MLOG_BUF_MARGIN: Remove.
page_zip_compress_write_log(): Write MLOG_INIT_FILE_PAGE2
and MLOG_ZIP_WRITE_STRING records instead of MLOG_ZIP_PAGE_COMPRESS.
This depends on the changes to buf_page_io_complete() and friends
in the parent commit.
No longer write the following redo log records:
MLOG_COMP_LIST_END_DELETE, MLOG_LIST_END_DELETE,
MLOG_COMP_LIST_START_DELETE, MLOG_LIST_START_DELETE,
MLOG_REC_DELETE,MLOG_COMP_REC_DELETE.
Each individual deleted record will be logged separately
using physical log records.
page_dir_slot_set_n_owned(),
page_zip_rec_set_owned(), page_zip_dir_delete(), page_zip_clear_rec():
Add the parameter mtr, and write redo log.
page_dir_slot_set_rec(): Remove.

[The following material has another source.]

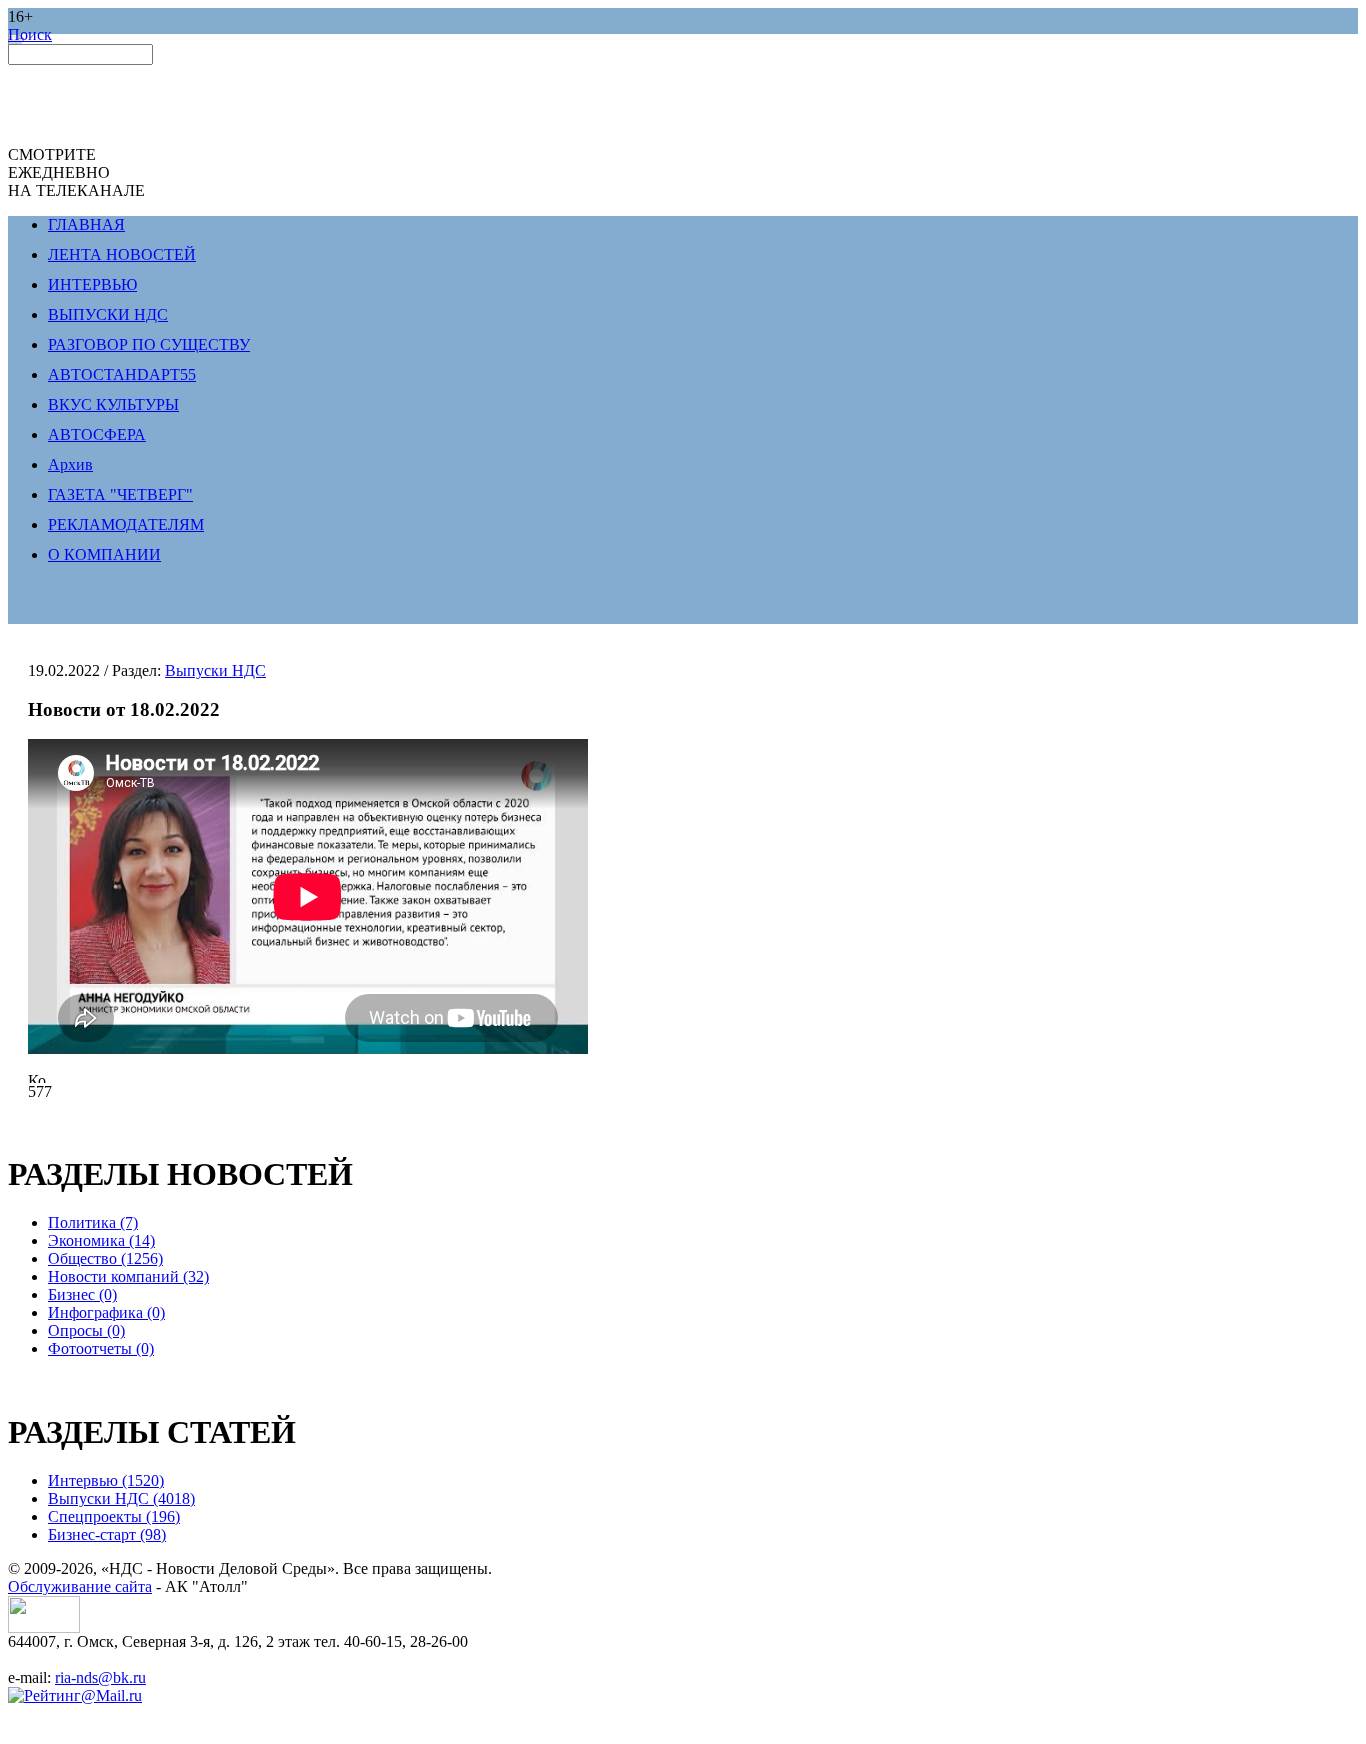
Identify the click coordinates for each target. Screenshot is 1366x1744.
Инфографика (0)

Replaced with lower-level operations
that write redo log when necessary.
page_rec_set_n_owned(): Replaces rec_set_n_owned_old(),
rec_set_n_owned_new().
rec_set_heap_no(): Replaces rec_set_heap_no_old(), rec_set_heap_no_new().
page_mem_free(), page_dir_split_slot(), page_dir_balance_slot():
Add the parameter mtr.
page_dir_set_n_slots(): Merge with the caller page_dir_split_slot().
page_dir_slot_set_rec(): Merge with the callers page_dir_split_slot()
and page_dir_balance_slot().
page_cur_insert_rec_low(), page_cur_insert_rec_zip():
Suppress the logging of lower-level operations.
page_cur_delete_rec_write_log(): Remove.
page_cur_delete_rec(): Do not tolerate mtr=NULL.
rec_convert_dtuple_to_rec_old(), rec_convert_dtuple_to_rec_comp():
Replace rec_set_heap_no_old() and rec_set_heap_no_new() with direct
access that does not involve redo logging.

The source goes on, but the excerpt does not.